-- Opening Marker --
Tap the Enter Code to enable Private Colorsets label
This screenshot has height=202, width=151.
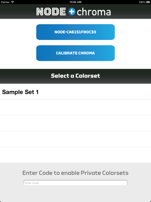(x=76, y=173)
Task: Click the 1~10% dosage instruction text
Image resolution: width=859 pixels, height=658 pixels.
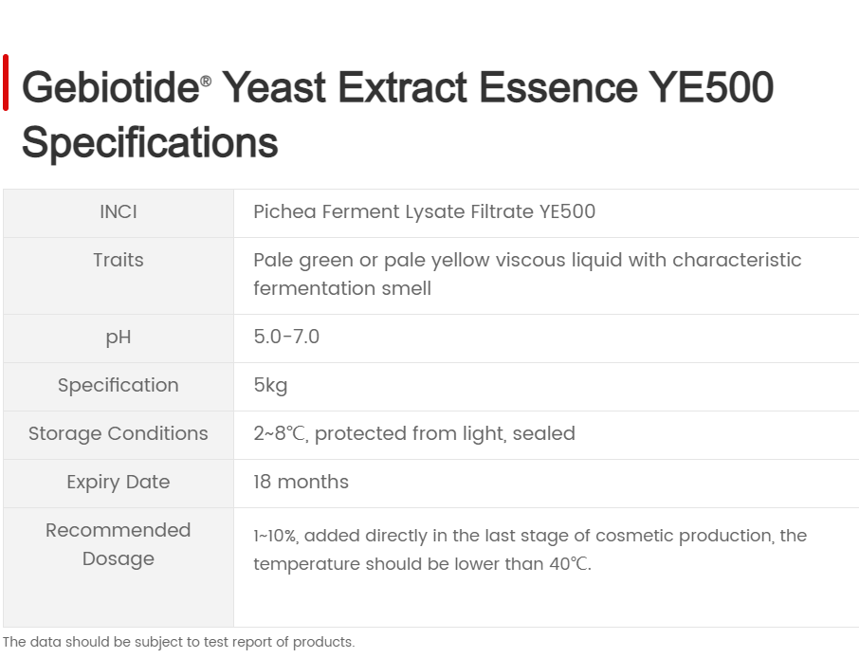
-- Closing Marker --
__Task prompt__: Print every entry above verbatim but drop the images.

__Task result__:
Tap the Enter Code to enable Private Colorsets label
This screenshot has height=202, width=151.
(x=76, y=173)
Task: Click the 1~10% dosage instruction text
Image resolution: width=859 pixels, height=658 pixels.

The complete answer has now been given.